*THE TASK*: Please print the entries below word for word, from the first one through the line containing "(468, 140).", and leave the pictures out of your copy.

——————

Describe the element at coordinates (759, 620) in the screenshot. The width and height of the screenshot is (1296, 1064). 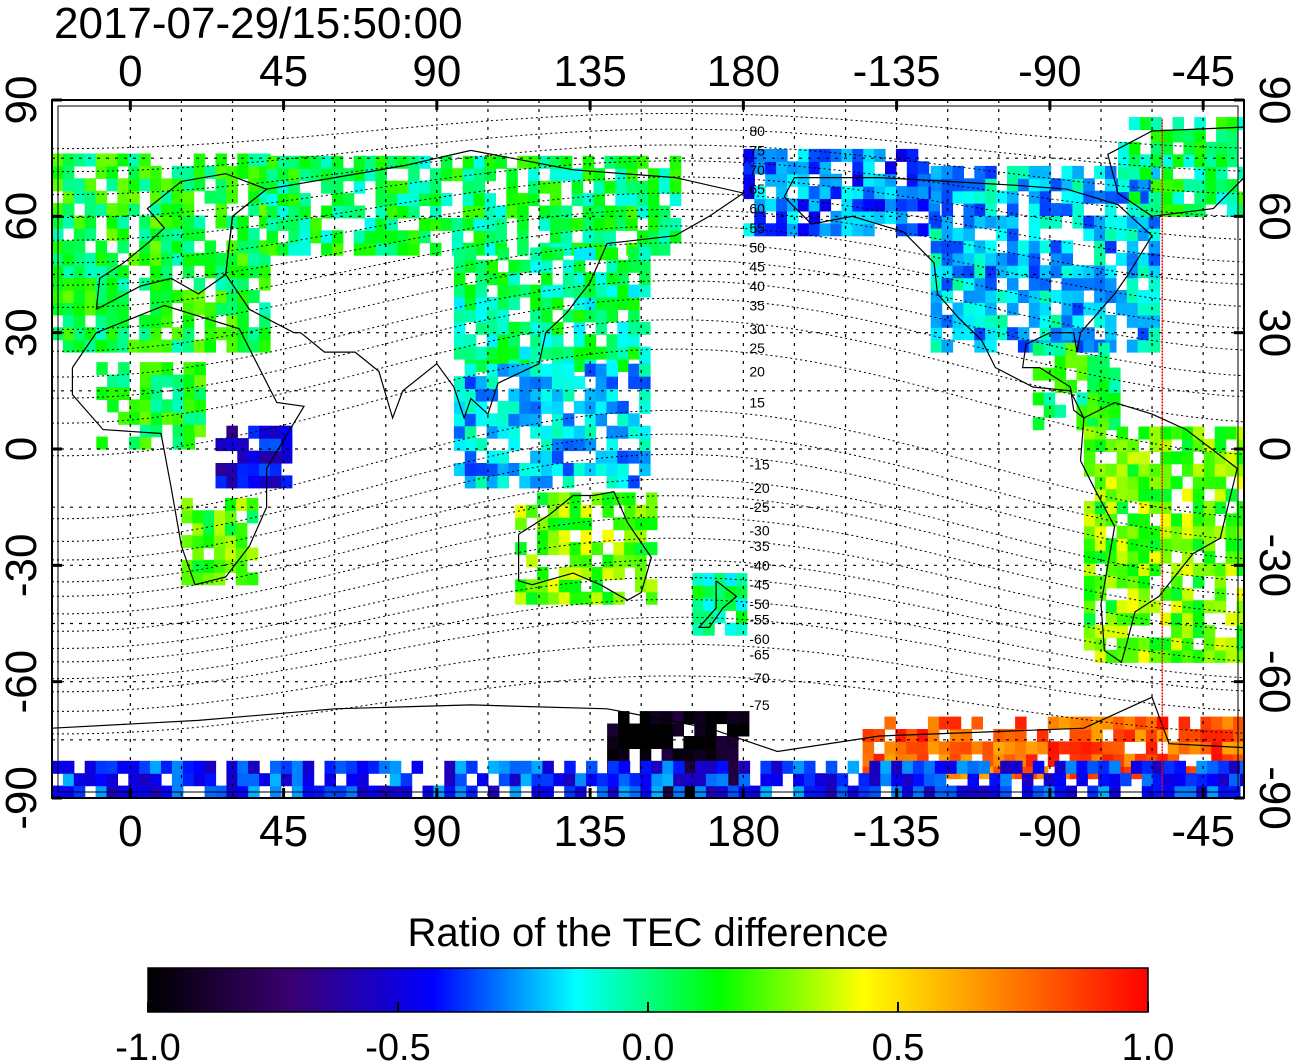
I see `mlat-label: -55` at that location.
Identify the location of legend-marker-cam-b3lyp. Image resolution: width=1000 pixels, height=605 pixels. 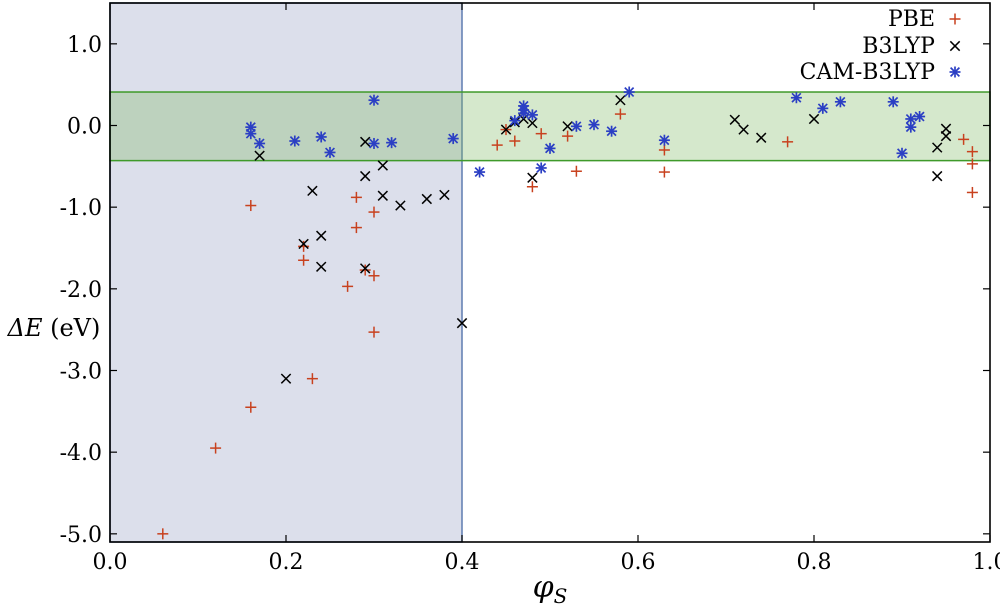
(955, 72).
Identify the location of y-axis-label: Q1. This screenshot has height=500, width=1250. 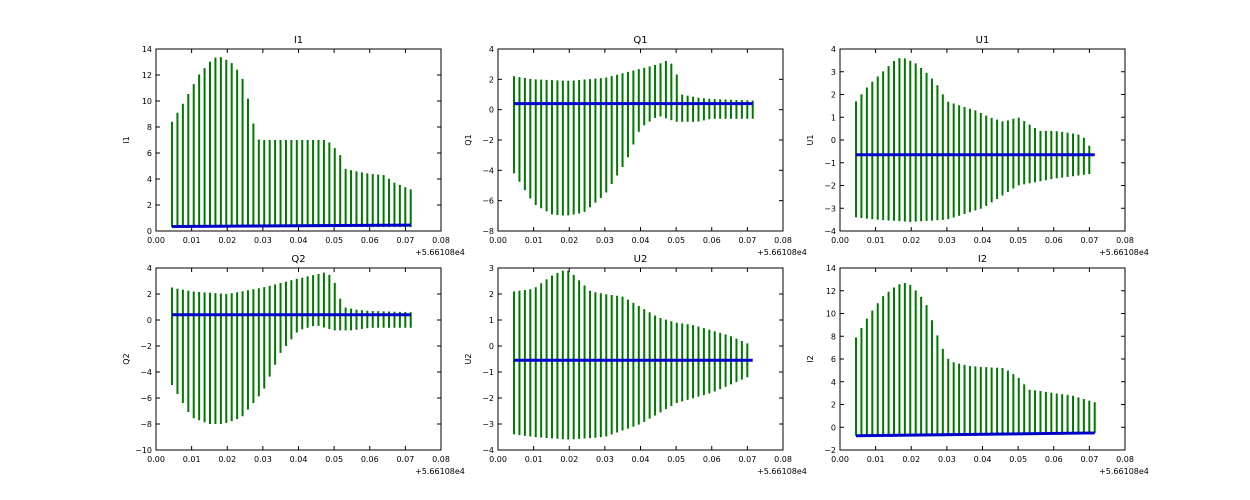
(468, 140).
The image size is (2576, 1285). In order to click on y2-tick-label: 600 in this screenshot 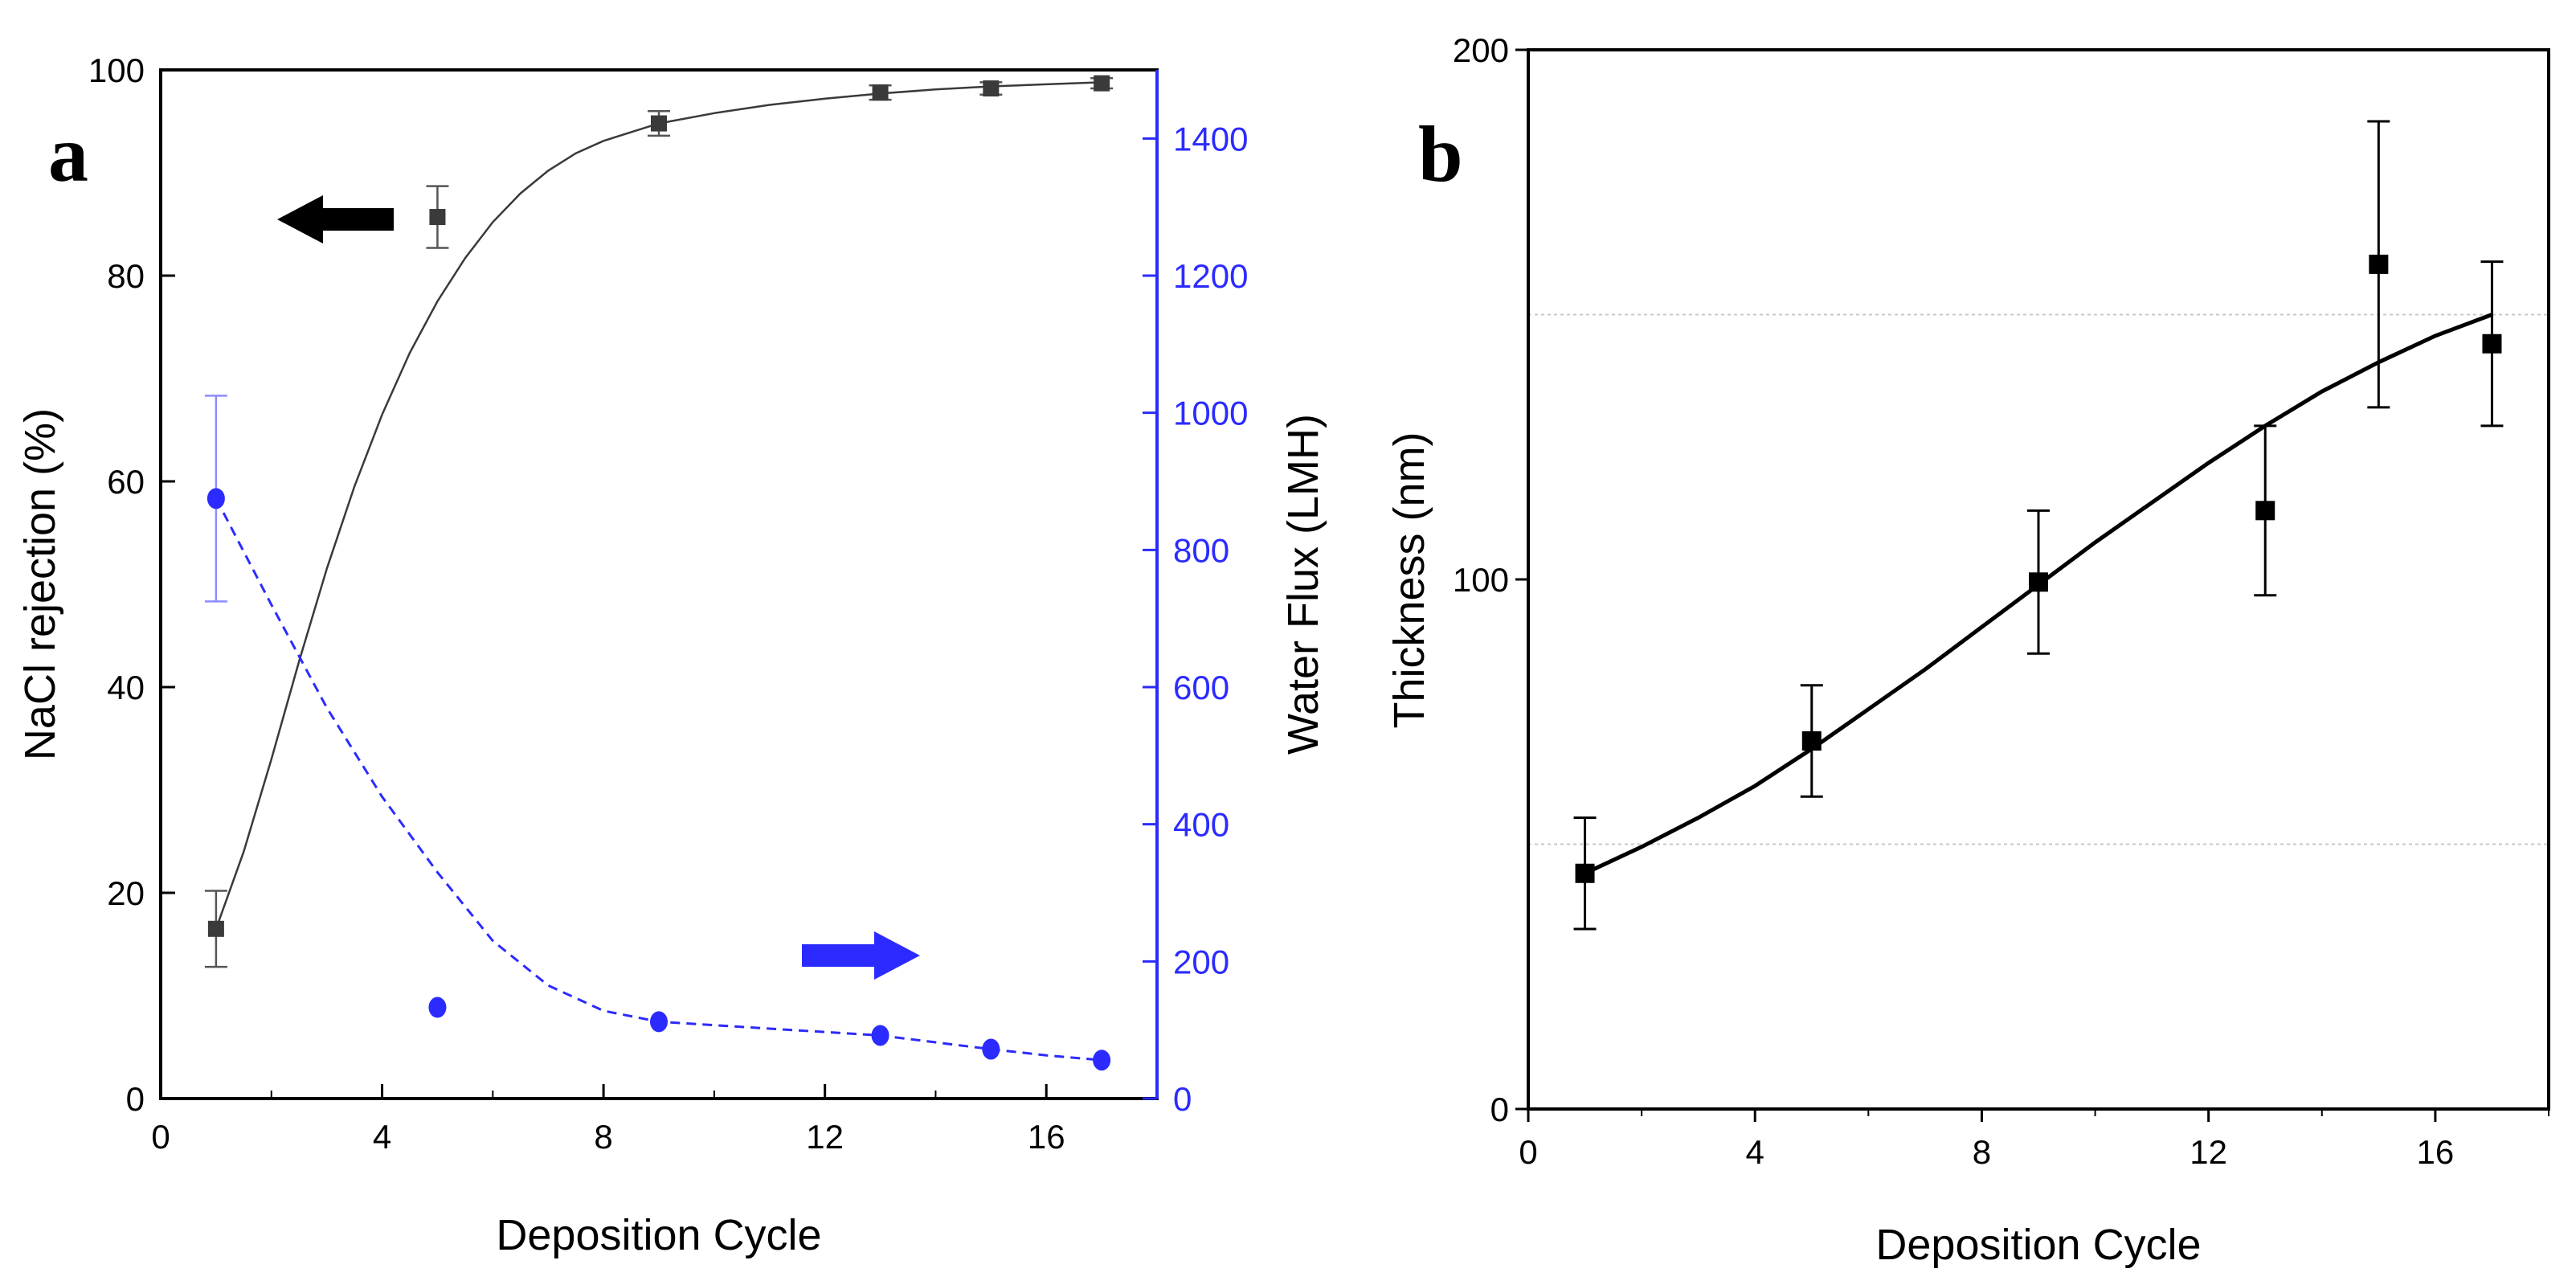, I will do `click(1201, 688)`.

——————

*REPLY TO THE TASK*:
Describe the element at coordinates (759, 620) in the screenshot. The width and height of the screenshot is (1296, 1064). 
I see `mlat-label: -55` at that location.
Identify the location of legend-marker-cam-b3lyp. Image resolution: width=1000 pixels, height=605 pixels. 
(955, 72).
Identify the location of y-axis-label: Q1. This screenshot has height=500, width=1250. 
(468, 140).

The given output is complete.